• Entries supplied
◇ ◇ ◇ ◇ ◇

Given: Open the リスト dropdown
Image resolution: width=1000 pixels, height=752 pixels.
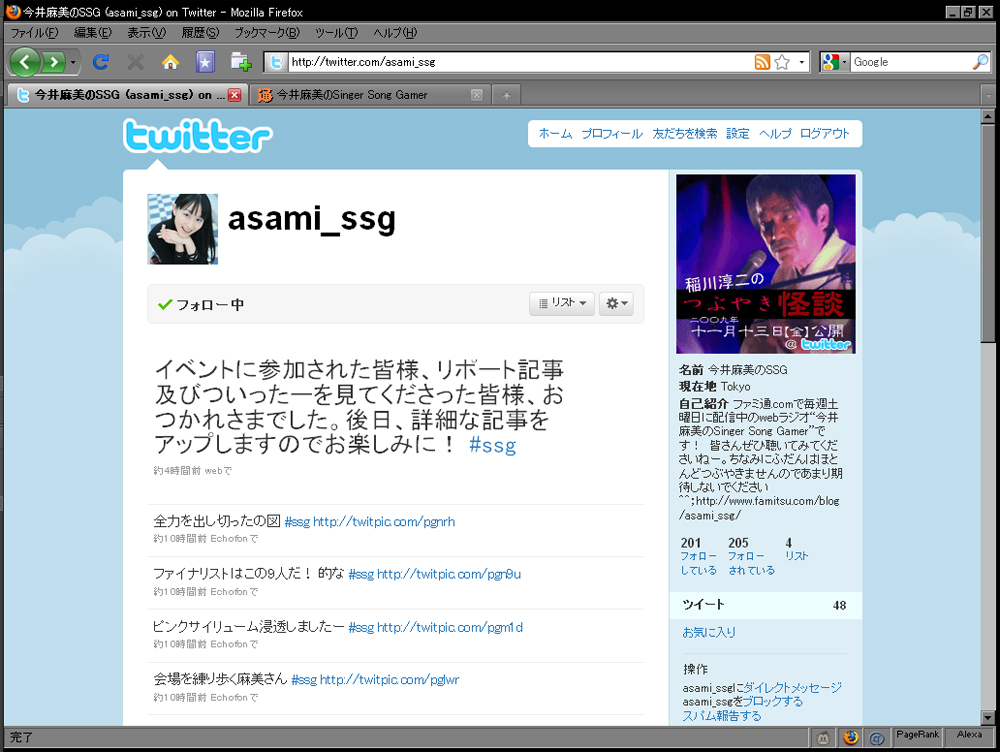Looking at the screenshot, I should pos(561,303).
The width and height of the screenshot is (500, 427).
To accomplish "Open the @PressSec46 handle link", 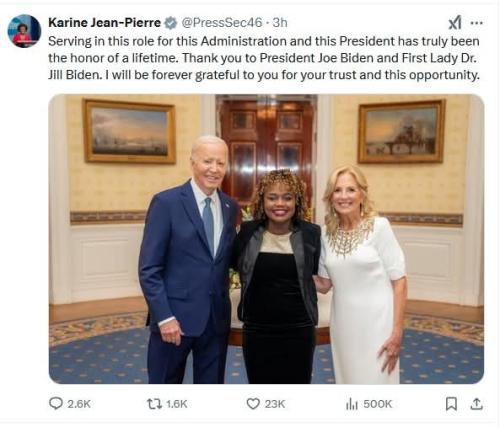I will tap(221, 23).
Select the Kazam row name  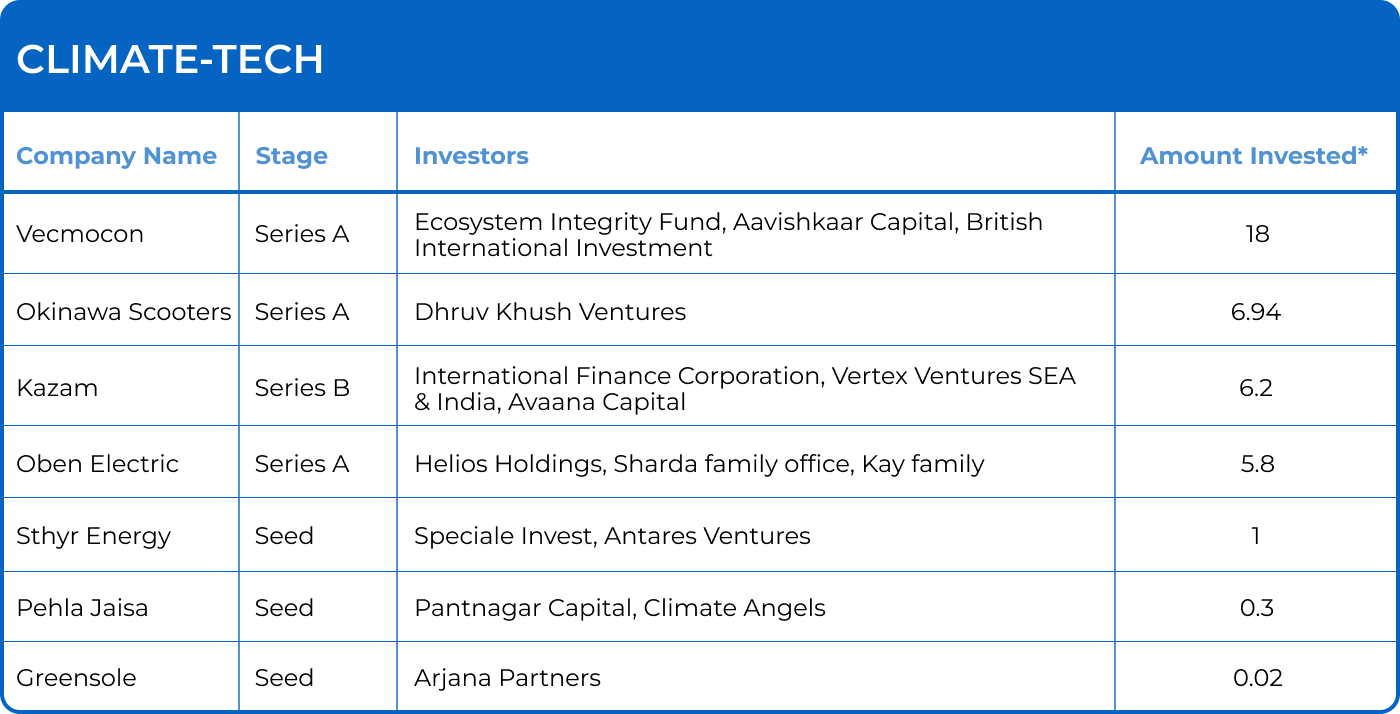[x=57, y=388]
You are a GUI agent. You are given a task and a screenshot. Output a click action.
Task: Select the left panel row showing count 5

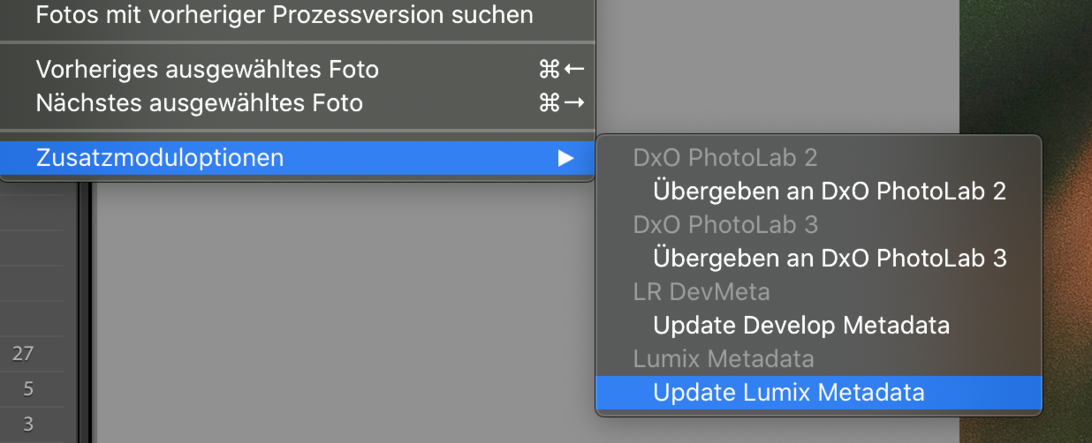[x=28, y=388]
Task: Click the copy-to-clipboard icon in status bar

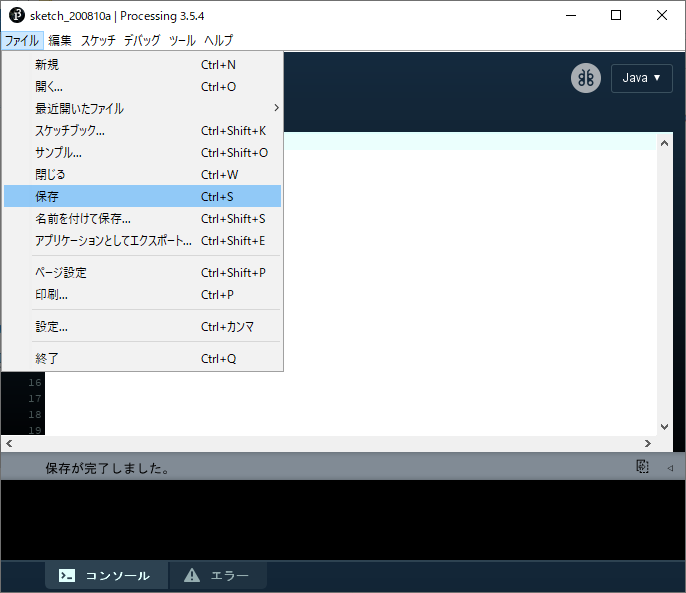Action: coord(643,467)
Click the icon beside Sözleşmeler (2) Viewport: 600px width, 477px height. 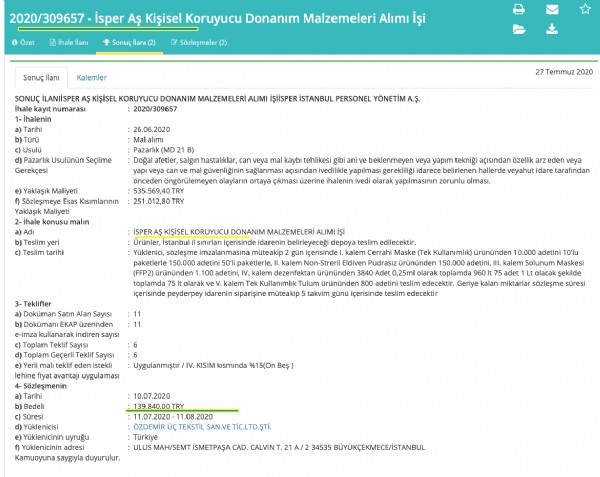176,44
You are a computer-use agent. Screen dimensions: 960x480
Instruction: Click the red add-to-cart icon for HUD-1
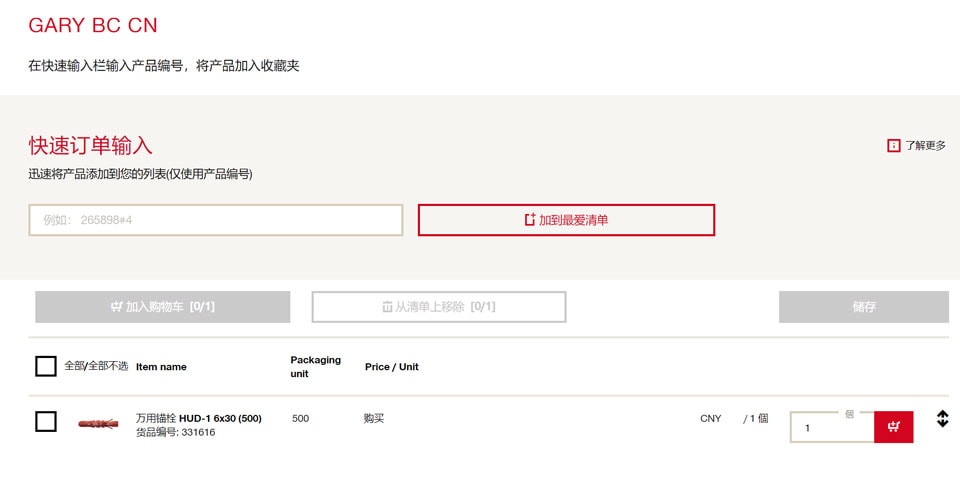pyautogui.click(x=893, y=427)
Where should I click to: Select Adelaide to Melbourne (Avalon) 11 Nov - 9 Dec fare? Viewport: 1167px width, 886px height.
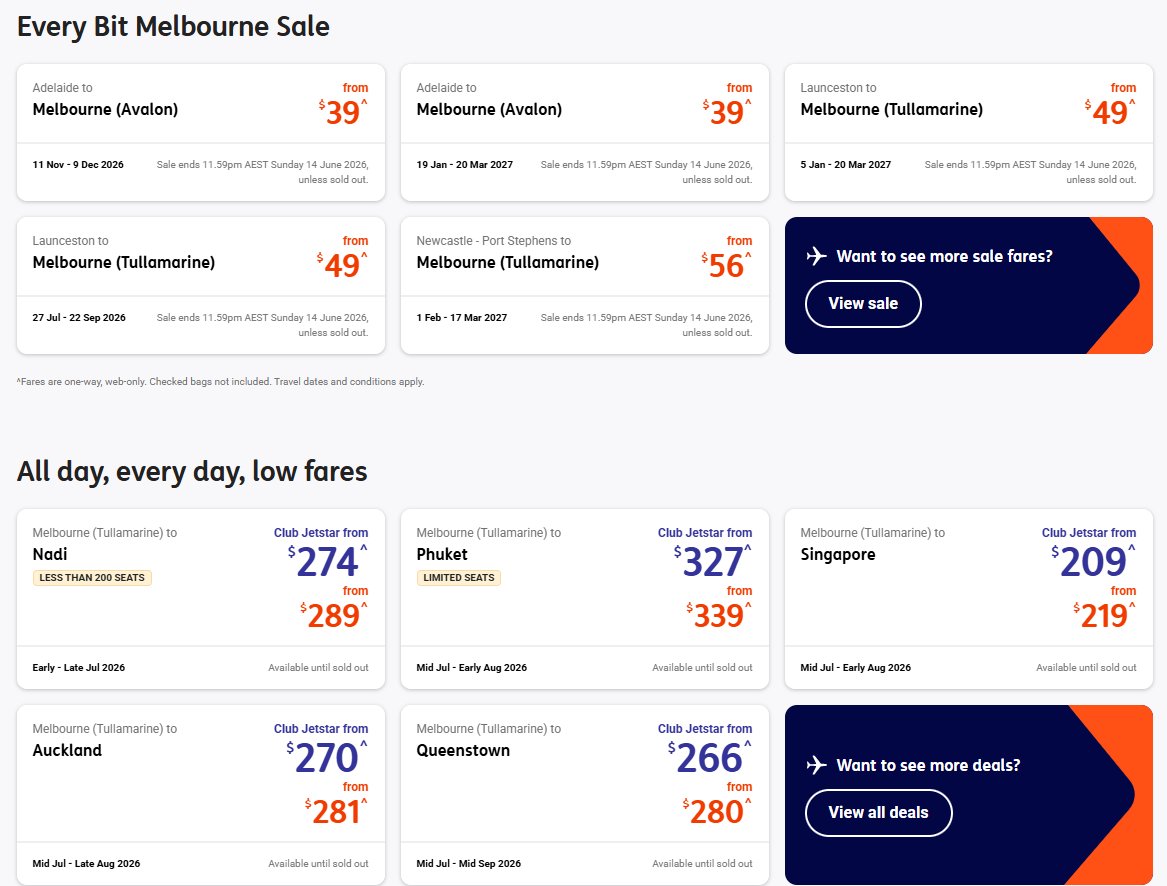pos(201,133)
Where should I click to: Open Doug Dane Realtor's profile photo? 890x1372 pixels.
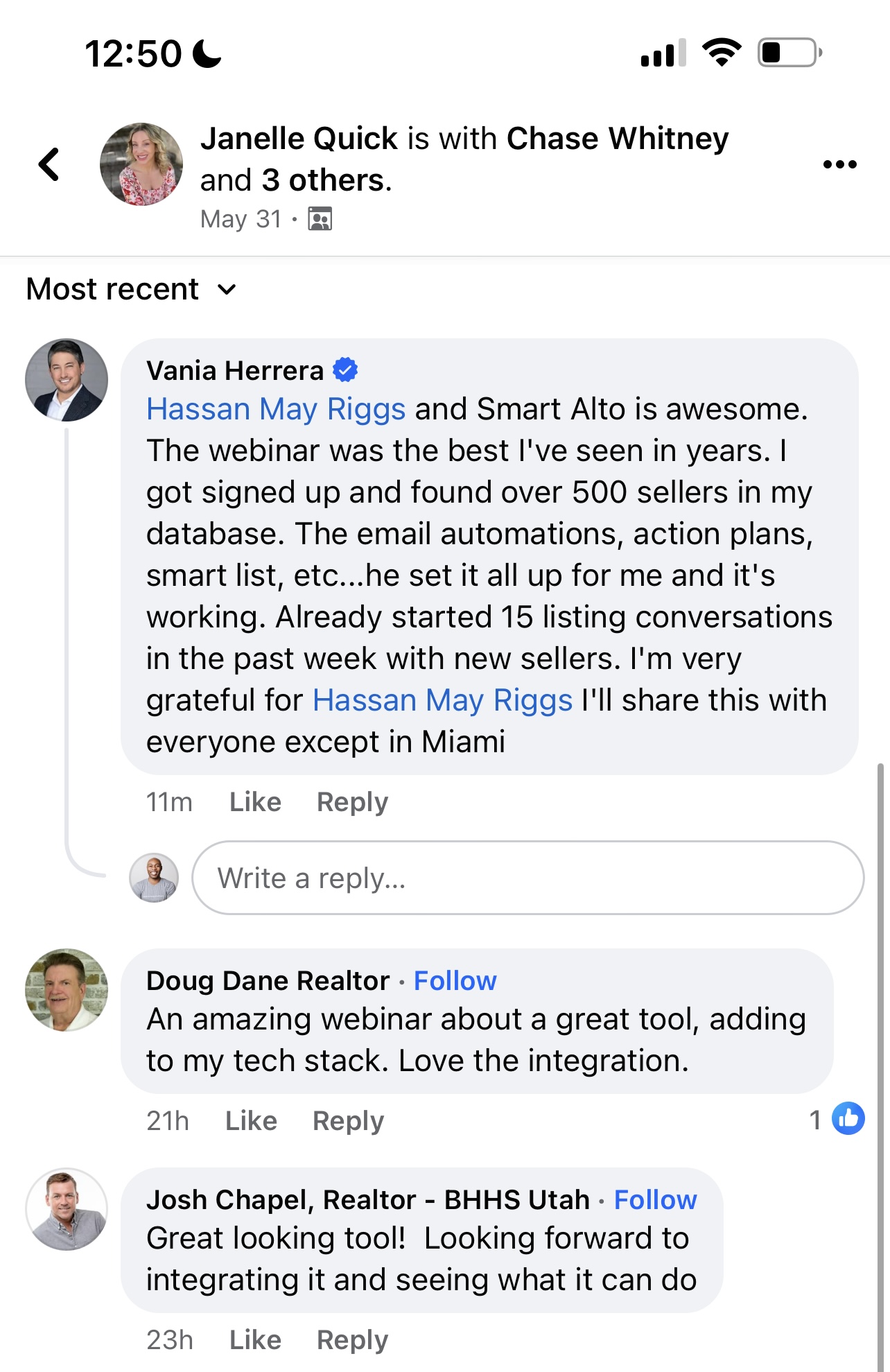pyautogui.click(x=67, y=990)
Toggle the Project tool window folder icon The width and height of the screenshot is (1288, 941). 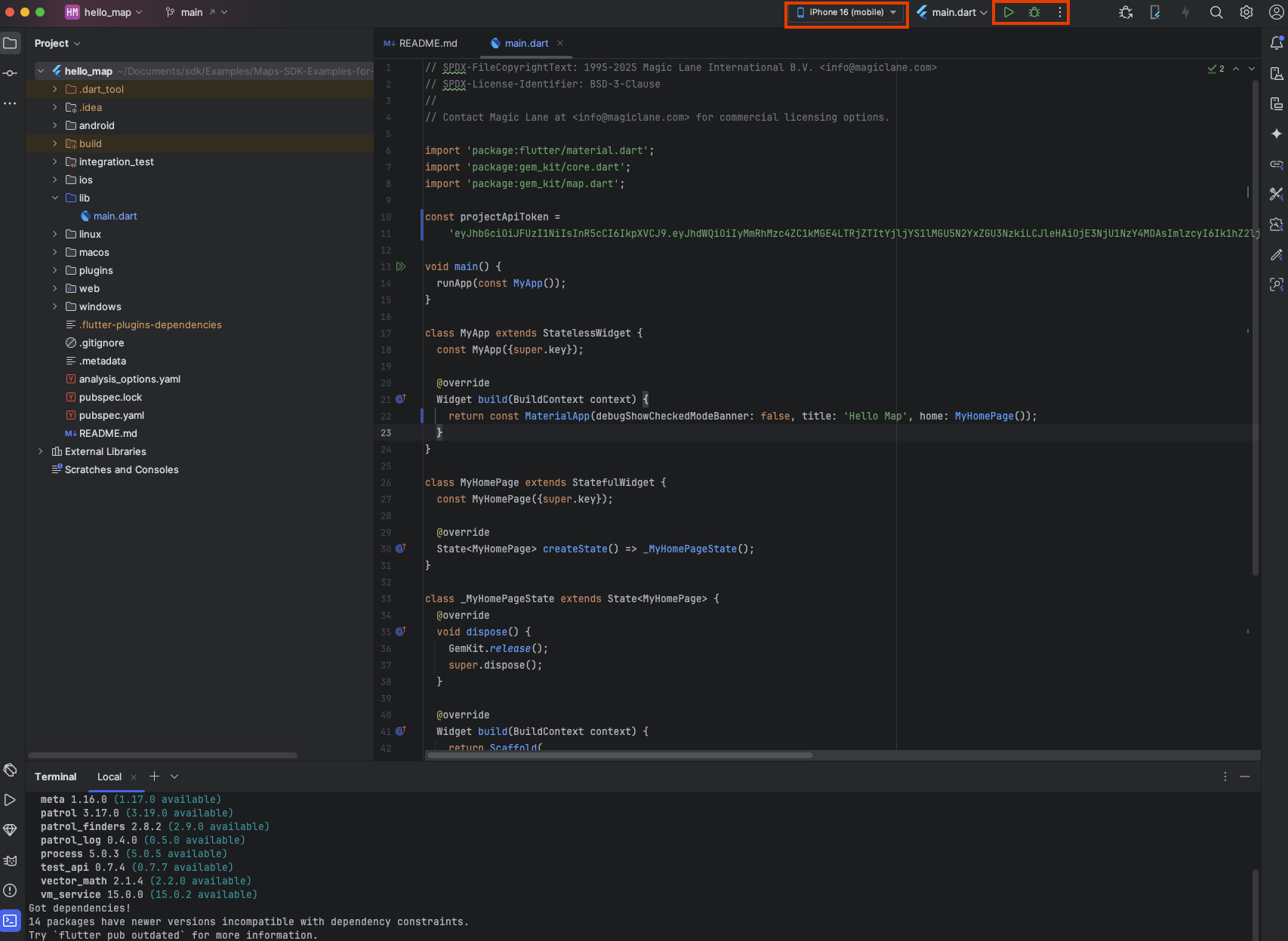tap(10, 43)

◇ ◇ ◇ ◇ ◇

Wherever the string "agent" appears in the entries above, list that line.

• Your solution
You are a GUI agent. You are given a task and a screenshot. Output a click action.
You are a computer-use agent. Screen dimensions: 960x480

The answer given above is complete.